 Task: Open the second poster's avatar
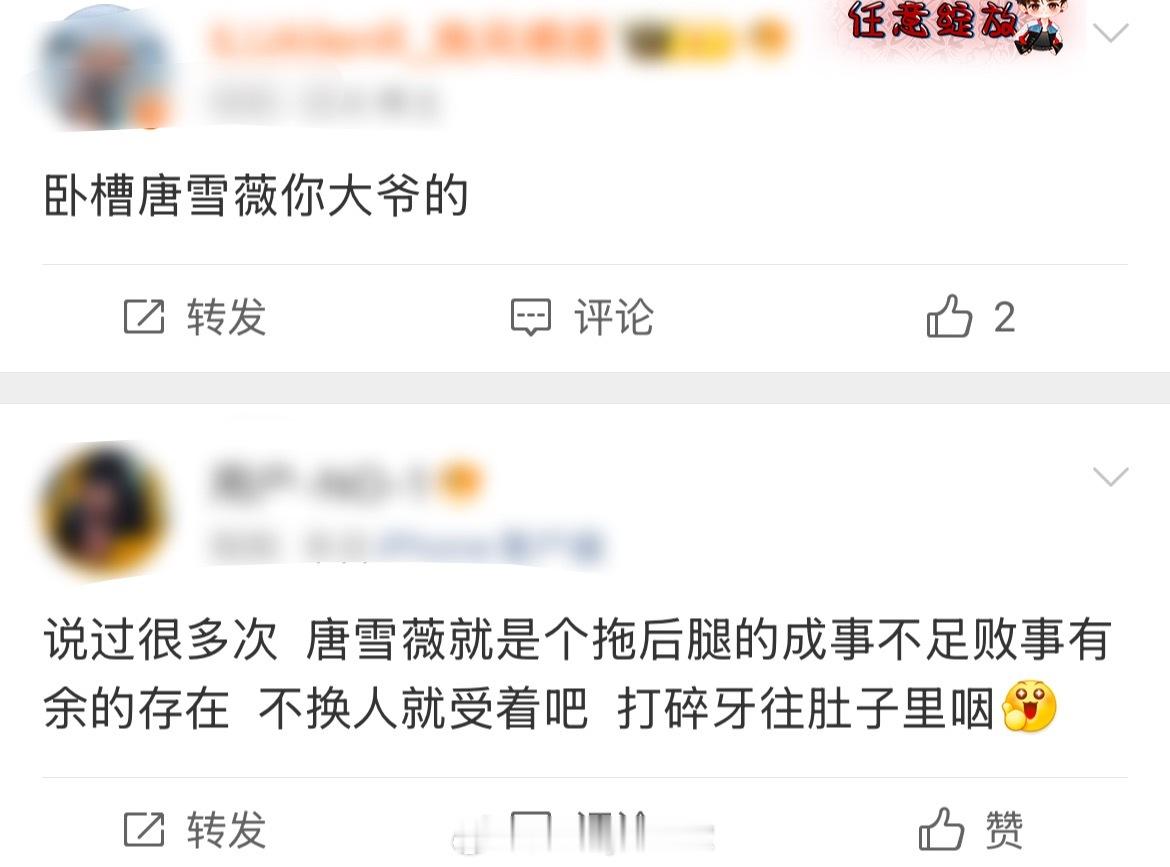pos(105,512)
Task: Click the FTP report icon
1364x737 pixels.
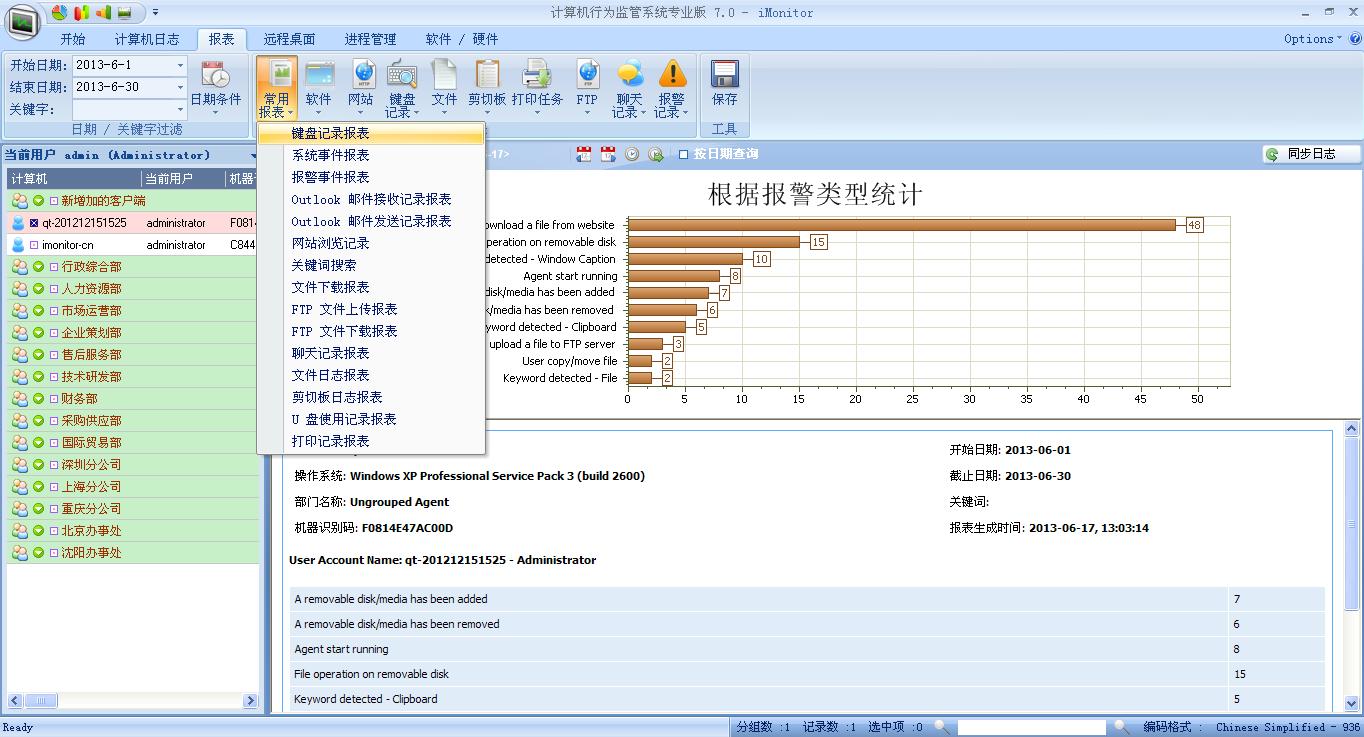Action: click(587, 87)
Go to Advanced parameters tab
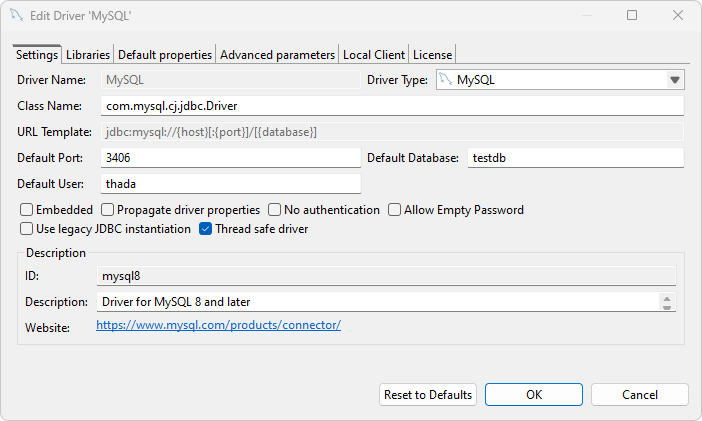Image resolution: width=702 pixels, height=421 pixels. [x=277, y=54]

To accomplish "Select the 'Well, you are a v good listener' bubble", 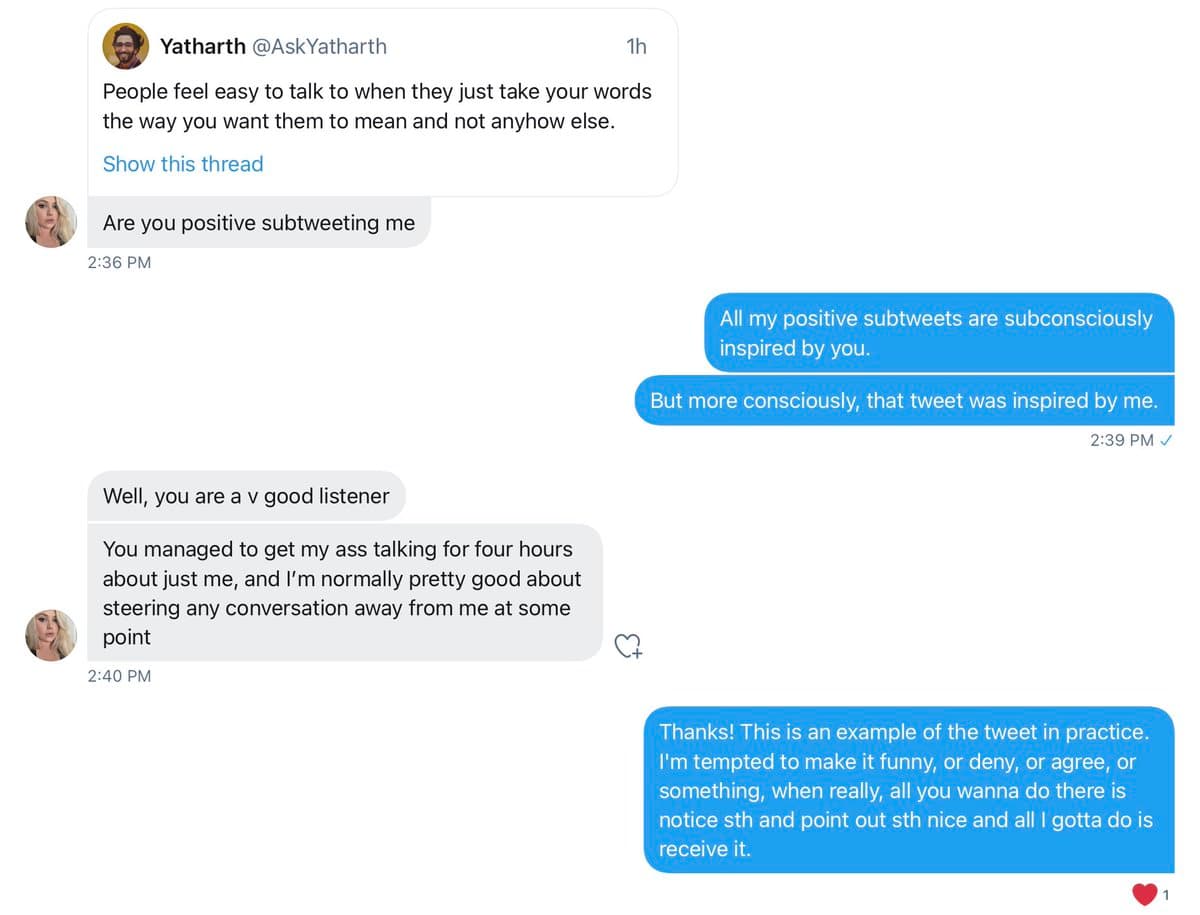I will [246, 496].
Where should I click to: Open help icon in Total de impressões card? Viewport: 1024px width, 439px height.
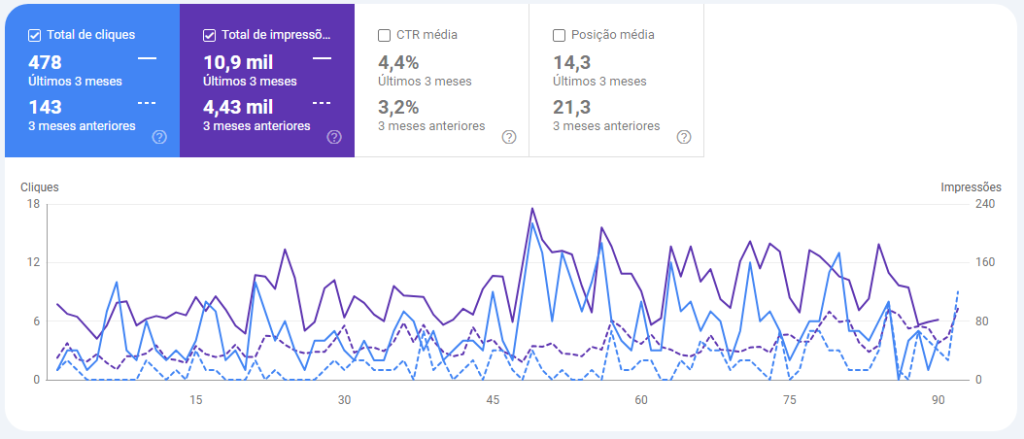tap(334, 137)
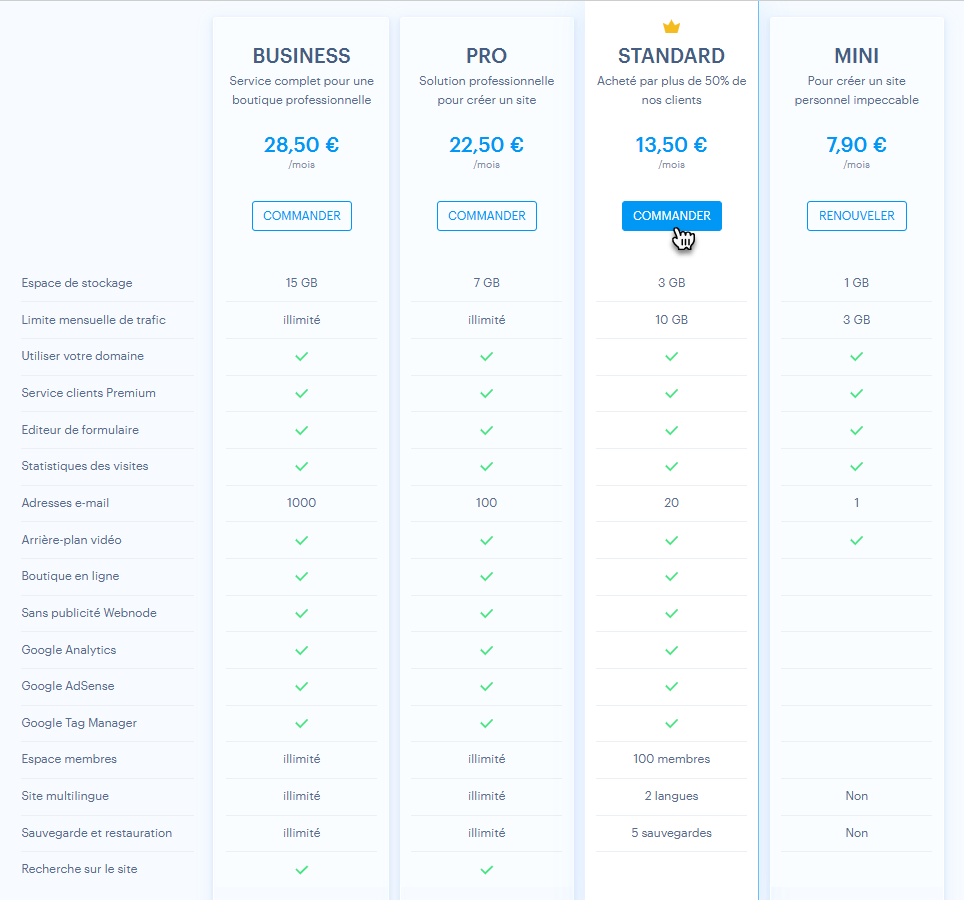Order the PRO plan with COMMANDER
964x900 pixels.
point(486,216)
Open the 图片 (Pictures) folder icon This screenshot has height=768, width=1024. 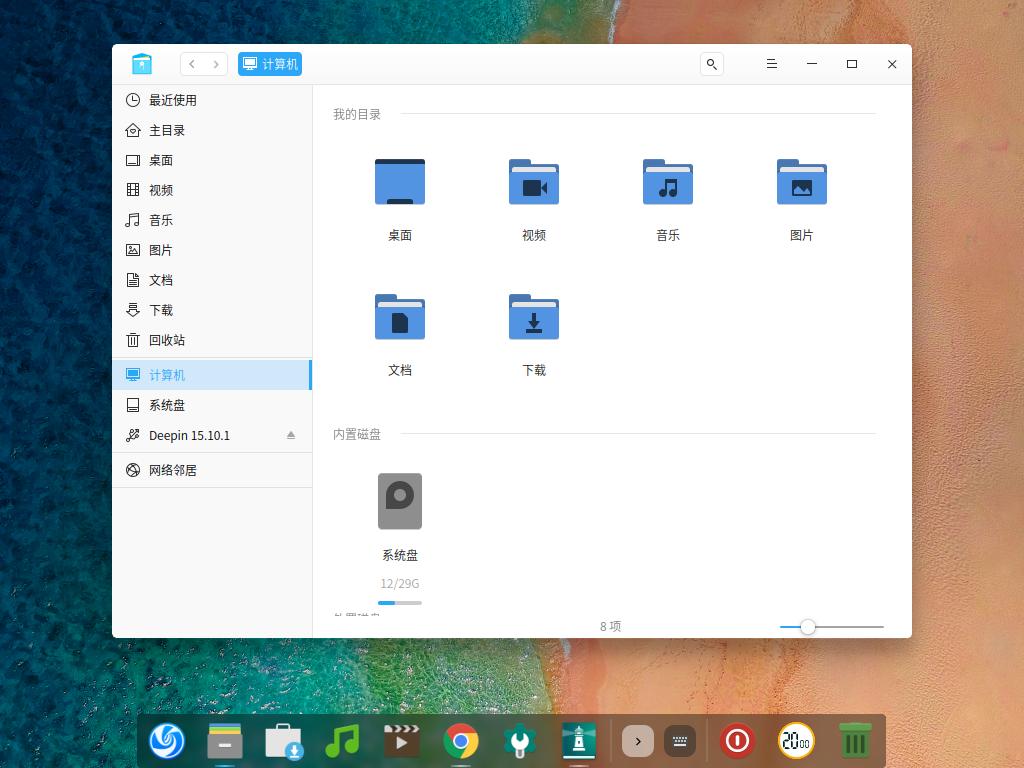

###

WHAT THE EXERCISE ASKS >> Pictures are not part of the answer. Restate word for word the lines from the one with "Where should I" through the last line of the records.

REPLY >>
Where should I click to: Open help icon in Total de impressões card? Viewport: 1024px width, 439px height.
tap(334, 137)
Order the PRO plan with COMMANDER
964x900 pixels.
point(486,216)
Open the 图片 (Pictures) folder icon This screenshot has height=768, width=1024. 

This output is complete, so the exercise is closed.